How does your location affect your online privacy?

Joe Bosso 5 Jan 2022

Each country and region has its own notion of online privacy and approach to structuring a privacy policy

Part of the ongoing collaboration between Diffbot and Avast includes the ongoing research into privacy issues for consumers. As part of this research, we’ve become interested in how an individual’s privacy could vary throughout the world based on the location from where they connect to the internet. We wanted to know if an individual's data was inherently more private if they resided in one country versus another. 

Our starting point to shed some light on this research question is the Tranco list of domains. This list ranks top sites by popularity and we analyzed the top one hundred thousand websites using Diffbot’s knowledge graph and combined it with some publicly available information about the domains. 

First, we studied the relation of a country having a free press and the privacy policies of domains in those countries. Factors such as whether or not the websites included a privacy policy at all and the Press Freedom Index were parsed by country and found that they were correlated (the correlation coefficient was 0.75). This makes sense, as a free press corps demands increased transparency from corporations and government.


Next, we looked at how the privacy policies themselves varied between countries and found that German sites had the longest privacy policies for any country. In general, European privacy policies tend to be longer than most other countries' policies. This is likely due to the increased transparency required by their data protection rules, like the GDPR. An interesting observation was that South Africa stood out among African countries, which may be a result of its privacy law, the POPI Act


Another factor that we looked at was the readability of English privacy policies. In other words, how easy the privacy policy is to read. We based that metric on the well-known Flesch reading ease formula and also considered the length of the sentences (by number of words) as well as the number of syllables per word. This makes sense, as shorter sentences with simpler words are, of course, easier to read.

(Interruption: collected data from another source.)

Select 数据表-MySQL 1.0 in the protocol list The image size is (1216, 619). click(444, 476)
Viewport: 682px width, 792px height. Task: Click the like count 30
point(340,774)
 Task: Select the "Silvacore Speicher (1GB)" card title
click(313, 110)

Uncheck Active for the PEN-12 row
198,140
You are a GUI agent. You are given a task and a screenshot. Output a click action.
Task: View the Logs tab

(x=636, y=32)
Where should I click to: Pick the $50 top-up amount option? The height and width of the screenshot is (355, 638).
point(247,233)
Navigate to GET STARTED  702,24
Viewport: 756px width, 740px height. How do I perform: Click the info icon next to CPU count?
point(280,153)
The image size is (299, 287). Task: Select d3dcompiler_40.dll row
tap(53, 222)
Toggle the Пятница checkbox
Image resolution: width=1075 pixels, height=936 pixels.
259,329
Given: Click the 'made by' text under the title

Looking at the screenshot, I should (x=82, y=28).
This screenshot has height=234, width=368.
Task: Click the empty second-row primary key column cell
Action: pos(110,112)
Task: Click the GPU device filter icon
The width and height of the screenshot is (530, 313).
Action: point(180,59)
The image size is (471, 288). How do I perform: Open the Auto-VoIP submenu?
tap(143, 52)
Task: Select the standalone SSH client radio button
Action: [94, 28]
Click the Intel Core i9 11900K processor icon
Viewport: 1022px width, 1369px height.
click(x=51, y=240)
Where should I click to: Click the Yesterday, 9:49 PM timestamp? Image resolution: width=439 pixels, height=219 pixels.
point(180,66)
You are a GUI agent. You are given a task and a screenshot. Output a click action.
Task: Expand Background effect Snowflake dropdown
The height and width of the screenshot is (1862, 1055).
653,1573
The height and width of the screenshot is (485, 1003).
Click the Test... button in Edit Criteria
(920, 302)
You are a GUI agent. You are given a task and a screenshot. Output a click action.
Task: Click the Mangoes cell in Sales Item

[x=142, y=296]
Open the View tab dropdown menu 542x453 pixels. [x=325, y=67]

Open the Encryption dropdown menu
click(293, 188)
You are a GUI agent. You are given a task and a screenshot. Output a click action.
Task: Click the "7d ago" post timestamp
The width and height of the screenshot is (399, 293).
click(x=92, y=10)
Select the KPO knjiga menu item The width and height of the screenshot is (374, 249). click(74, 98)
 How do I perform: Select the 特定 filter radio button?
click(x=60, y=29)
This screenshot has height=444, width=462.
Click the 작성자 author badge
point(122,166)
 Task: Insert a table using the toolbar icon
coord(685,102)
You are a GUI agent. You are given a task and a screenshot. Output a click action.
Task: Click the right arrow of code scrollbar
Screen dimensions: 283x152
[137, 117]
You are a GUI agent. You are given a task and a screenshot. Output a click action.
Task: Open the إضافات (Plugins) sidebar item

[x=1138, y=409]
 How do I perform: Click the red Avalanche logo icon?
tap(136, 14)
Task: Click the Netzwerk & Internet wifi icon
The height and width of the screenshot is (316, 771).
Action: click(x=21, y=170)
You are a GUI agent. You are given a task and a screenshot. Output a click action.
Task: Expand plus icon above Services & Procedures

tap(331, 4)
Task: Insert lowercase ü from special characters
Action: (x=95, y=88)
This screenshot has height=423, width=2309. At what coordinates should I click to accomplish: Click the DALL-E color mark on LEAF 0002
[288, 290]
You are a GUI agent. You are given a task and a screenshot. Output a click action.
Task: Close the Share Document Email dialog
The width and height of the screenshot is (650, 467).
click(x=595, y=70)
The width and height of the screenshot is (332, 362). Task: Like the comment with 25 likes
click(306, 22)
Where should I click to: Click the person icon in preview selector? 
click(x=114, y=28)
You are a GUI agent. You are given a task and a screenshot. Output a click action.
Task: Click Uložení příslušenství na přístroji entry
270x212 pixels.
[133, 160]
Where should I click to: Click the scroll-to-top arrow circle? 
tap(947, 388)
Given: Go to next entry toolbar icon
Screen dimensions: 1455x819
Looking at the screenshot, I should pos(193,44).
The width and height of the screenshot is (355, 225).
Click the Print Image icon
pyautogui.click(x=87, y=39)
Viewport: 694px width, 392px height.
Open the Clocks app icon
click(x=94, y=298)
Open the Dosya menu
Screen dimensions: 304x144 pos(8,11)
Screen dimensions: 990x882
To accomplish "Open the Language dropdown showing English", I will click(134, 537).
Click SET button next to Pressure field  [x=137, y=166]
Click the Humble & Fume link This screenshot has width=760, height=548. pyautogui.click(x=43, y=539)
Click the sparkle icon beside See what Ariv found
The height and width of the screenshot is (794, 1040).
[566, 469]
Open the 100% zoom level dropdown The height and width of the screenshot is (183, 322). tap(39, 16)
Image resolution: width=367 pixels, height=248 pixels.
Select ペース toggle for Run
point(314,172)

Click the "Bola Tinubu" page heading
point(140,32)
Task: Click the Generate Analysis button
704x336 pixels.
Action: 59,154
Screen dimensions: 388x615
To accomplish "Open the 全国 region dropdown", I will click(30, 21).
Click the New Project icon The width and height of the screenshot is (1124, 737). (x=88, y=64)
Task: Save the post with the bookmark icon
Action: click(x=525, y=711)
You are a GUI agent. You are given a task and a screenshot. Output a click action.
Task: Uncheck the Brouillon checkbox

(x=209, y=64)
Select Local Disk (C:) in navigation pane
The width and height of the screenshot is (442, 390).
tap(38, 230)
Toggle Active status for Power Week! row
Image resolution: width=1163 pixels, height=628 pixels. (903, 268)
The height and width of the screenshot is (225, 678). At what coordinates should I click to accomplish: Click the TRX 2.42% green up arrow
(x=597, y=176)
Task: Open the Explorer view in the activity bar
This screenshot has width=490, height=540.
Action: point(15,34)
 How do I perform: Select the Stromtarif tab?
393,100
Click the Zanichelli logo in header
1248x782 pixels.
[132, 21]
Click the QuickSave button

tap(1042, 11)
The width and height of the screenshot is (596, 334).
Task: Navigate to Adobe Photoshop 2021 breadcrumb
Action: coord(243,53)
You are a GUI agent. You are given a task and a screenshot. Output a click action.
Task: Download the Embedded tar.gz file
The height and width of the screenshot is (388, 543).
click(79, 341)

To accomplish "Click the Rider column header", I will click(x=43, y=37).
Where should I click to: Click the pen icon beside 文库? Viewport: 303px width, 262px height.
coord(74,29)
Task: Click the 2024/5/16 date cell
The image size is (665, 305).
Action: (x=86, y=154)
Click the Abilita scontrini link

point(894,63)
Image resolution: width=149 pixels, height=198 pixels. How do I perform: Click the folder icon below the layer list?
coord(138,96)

We found that Turkmenistan has the easiest privacy policies to read, partly because their overall number of policies is small and the policies they create are short and easy to read. Contrarily, South Korea, Japan, and Thailand had the hardest policies to read. Plotting the readability scores on a world map looks like the one below, where higher scores indicate that the policies are easier to read.


In addition to the length and readability of privacy policies, we also analyzed whether the English language used within them was vague as opposed to clear and concise language, which is much easier to understand for most people. Vagueness is estimated as a rate of privacy policy segments containing vague words. Vague words were labeled by annotators in a previous study by a different research group. We found that European countries had less vague privacy policies than the US, which was expected, as the GDPR requires the use of clear language.


Countries with privacy specific legislation, like those in Europe, tend to result in greater privacy for their residents. Legislation often requires the presence of a privacy policy in the first place. Germany is the leader here, with many European countries also scoring well.


Based on our findings, we can conclude that the location of the website domain does have an impact on privacy policies. There is no general, global privacy policy, but each country and region will have their own notion of online privacy and approach how to structure a privacy policy.

This being said, you can't assume that what you learned from one privacy policy will also somehow apply to another country. One common insight is that privacy policies are hard to read overall. The majority of privacy policies require a college-level education to understand, which means the majority of people will have a difficult time to understand what they're agreeing to.

--> -->